WRITTEN INSTRUCTION
Reproduce the rows below verbatim, starting at the line that contains "Click the yellow" and ending at the line that contains "Looking at the screenshot, I should (349, 248).", both included.

RECORDS SUPPLIED
◇ ◇ ◇ ◇

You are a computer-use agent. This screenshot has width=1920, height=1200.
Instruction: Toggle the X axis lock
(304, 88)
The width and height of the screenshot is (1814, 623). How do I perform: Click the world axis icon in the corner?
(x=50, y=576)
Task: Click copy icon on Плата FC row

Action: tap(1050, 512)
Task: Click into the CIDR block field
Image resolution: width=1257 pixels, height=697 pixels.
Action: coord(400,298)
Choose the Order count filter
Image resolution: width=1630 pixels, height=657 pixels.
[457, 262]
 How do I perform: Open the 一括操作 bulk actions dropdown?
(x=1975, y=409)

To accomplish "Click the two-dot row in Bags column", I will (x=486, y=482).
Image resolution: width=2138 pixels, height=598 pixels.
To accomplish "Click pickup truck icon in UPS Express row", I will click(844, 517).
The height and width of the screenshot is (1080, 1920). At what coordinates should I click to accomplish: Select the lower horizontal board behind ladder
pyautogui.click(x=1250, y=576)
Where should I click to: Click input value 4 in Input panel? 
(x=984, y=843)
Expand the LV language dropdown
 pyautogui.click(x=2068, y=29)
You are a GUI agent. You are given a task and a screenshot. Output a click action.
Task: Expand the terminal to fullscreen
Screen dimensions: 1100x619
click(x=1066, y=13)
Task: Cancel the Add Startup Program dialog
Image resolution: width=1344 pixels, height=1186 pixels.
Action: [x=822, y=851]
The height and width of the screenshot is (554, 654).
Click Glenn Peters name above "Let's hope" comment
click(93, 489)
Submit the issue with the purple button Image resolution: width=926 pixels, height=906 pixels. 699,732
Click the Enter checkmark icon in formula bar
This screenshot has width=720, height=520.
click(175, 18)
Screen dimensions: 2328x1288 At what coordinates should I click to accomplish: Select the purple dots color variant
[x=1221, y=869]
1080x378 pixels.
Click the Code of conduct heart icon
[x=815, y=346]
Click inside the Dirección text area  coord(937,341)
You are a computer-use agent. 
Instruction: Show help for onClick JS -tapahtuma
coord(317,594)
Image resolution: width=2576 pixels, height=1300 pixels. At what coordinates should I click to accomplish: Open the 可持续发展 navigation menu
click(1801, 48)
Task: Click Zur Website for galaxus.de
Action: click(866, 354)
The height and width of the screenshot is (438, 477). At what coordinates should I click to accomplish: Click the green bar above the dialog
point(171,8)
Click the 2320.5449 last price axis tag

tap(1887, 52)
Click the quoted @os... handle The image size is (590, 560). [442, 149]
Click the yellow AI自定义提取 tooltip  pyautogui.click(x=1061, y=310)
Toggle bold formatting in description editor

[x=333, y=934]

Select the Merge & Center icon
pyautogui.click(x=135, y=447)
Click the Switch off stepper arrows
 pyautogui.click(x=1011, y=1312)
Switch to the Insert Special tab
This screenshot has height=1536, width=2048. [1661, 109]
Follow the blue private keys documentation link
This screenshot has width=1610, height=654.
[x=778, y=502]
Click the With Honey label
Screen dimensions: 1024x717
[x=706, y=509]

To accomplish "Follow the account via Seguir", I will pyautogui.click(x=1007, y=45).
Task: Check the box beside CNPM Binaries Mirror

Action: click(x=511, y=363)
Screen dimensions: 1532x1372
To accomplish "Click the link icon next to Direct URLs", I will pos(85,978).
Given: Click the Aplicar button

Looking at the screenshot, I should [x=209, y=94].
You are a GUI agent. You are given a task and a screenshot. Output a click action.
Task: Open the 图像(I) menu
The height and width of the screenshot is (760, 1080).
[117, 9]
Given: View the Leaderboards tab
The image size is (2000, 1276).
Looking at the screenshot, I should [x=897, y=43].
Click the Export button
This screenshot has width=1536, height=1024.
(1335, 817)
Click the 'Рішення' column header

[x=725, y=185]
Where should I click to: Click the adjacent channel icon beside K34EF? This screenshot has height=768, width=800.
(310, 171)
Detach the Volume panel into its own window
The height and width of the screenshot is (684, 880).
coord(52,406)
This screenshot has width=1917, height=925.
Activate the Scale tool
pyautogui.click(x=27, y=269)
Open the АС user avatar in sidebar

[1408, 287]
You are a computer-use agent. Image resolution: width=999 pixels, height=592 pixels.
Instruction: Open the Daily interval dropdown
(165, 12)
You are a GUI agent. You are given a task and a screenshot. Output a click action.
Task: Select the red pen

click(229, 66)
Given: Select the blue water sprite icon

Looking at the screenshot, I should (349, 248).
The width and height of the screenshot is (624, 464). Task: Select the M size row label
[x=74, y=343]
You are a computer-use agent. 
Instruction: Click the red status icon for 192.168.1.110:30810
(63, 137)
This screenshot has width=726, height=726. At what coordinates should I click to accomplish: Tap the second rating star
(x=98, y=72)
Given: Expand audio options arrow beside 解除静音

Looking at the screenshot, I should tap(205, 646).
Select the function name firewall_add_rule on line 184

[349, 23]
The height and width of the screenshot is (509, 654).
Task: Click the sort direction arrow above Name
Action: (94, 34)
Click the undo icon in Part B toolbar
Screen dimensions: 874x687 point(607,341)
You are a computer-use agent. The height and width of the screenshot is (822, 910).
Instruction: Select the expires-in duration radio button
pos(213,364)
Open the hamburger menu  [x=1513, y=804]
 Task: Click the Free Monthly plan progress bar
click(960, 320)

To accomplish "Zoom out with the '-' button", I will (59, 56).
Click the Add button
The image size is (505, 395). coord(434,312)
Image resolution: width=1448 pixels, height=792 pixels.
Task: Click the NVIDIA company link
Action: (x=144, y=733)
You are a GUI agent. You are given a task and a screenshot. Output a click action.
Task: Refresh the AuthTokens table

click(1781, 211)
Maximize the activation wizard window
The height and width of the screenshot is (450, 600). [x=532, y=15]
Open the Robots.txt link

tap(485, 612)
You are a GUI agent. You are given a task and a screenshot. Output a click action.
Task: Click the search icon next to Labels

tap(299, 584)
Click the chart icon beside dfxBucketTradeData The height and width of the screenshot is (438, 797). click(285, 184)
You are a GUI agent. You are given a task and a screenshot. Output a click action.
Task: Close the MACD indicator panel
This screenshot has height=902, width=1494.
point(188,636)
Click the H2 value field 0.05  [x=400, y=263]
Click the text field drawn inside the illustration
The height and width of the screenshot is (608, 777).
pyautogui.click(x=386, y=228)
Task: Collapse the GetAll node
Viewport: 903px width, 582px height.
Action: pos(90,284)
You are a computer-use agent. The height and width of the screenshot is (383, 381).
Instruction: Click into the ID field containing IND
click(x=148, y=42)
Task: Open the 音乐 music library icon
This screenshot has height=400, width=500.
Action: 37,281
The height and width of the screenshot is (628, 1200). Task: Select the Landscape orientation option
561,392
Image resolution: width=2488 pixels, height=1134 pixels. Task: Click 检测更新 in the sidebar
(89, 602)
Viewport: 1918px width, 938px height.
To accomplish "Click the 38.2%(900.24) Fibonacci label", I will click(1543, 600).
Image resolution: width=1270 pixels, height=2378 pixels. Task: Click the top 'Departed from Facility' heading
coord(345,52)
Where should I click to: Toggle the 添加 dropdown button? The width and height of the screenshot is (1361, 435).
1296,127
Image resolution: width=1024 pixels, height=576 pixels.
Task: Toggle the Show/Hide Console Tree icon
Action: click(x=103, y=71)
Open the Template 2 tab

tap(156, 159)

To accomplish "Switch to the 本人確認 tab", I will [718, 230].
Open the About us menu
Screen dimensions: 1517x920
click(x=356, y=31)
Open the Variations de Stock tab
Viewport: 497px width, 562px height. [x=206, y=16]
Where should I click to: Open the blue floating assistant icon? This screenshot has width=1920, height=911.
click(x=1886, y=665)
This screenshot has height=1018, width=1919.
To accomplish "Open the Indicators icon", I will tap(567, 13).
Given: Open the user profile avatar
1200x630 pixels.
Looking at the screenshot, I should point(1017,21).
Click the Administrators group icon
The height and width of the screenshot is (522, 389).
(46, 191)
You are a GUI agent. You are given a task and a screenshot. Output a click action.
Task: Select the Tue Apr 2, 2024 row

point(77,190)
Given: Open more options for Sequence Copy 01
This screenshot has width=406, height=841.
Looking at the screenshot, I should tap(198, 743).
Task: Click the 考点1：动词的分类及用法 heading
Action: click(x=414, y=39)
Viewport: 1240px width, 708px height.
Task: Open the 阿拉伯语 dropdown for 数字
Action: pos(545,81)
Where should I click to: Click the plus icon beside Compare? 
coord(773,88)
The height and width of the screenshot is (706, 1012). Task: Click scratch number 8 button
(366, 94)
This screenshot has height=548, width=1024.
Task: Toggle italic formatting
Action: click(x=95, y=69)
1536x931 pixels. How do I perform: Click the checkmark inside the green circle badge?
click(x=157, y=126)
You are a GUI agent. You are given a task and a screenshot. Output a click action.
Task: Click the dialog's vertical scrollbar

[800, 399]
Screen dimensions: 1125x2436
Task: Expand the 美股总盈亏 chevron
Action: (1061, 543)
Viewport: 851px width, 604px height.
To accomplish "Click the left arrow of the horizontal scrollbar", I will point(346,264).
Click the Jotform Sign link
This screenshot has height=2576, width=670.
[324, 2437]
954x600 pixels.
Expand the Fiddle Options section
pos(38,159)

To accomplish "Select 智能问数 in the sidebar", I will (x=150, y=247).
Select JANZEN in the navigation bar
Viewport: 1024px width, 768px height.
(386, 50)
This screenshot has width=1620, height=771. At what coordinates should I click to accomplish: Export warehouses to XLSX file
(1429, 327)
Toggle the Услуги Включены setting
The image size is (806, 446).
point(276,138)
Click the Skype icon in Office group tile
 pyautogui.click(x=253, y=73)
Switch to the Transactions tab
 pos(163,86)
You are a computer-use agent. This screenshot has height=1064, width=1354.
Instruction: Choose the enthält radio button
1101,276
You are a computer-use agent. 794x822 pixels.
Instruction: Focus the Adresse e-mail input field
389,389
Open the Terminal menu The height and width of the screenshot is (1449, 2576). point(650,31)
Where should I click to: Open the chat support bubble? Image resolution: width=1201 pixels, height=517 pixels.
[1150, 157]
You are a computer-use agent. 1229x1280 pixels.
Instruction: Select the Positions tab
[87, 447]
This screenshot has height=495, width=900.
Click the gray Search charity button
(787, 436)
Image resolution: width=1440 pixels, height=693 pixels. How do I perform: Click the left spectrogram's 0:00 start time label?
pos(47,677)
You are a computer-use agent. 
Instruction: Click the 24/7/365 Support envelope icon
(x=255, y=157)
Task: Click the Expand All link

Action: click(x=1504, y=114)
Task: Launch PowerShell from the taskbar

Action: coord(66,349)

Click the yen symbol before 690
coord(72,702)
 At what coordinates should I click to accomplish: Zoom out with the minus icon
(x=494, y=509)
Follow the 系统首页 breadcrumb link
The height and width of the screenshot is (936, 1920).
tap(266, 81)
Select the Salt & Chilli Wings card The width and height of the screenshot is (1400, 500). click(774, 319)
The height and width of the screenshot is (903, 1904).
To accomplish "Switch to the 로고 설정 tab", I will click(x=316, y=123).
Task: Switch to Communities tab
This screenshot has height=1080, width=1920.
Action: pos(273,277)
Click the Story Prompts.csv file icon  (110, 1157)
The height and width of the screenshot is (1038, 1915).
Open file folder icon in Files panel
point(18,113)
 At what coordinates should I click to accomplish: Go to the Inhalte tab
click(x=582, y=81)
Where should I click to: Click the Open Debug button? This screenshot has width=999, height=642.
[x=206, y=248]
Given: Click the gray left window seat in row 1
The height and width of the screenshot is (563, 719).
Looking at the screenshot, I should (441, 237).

◇ ◇ ◇ ◇

EXPECTED ANSWER
Click the yellow AI自定义提取 tooltip  pyautogui.click(x=1061, y=310)
Toggle bold formatting in description editor

[x=333, y=934]

Select the Merge & Center icon
pyautogui.click(x=135, y=447)
Click the Switch off stepper arrows
 pyautogui.click(x=1011, y=1312)
Switch to the Insert Special tab
This screenshot has height=1536, width=2048. [1661, 109]
Follow the blue private keys documentation link
This screenshot has width=1610, height=654.
[x=778, y=502]
Click the With Honey label
Screen dimensions: 1024x717
[x=706, y=509]

To accomplish "Follow the account via Seguir", I will pyautogui.click(x=1007, y=45).
Task: Check the box beside CNPM Binaries Mirror

Action: click(x=511, y=363)
Screen dimensions: 1532x1372
To accomplish "Click the link icon next to Direct URLs", I will pos(85,978).
Given: Click the Aplicar button

Looking at the screenshot, I should [x=209, y=94].
You are a GUI agent. You are given a task and a screenshot. Output a click action.
Task: Open the 图像(I) menu
The height and width of the screenshot is (760, 1080).
[117, 9]
Given: View the Leaderboards tab
The image size is (2000, 1276).
Looking at the screenshot, I should [x=897, y=43].
Click the Export button
This screenshot has width=1536, height=1024.
(1335, 817)
Click the 'Рішення' column header

[x=725, y=185]
Where should I click to: Click the adjacent channel icon beside K34EF? This screenshot has height=768, width=800.
(310, 171)
Detach the Volume panel into its own window
The height and width of the screenshot is (684, 880).
coord(52,406)
This screenshot has width=1917, height=925.
Activate the Scale tool
pyautogui.click(x=27, y=269)
Open the АС user avatar in sidebar

[1408, 287]
You are a computer-use agent. Image resolution: width=999 pixels, height=592 pixels.
Instruction: Open the Daily interval dropdown
(165, 12)
You are a GUI agent. You are given a task and a screenshot. Output a click action.
Task: Select the red pen

click(229, 66)
Given: Select the blue water sprite icon

Looking at the screenshot, I should (349, 248).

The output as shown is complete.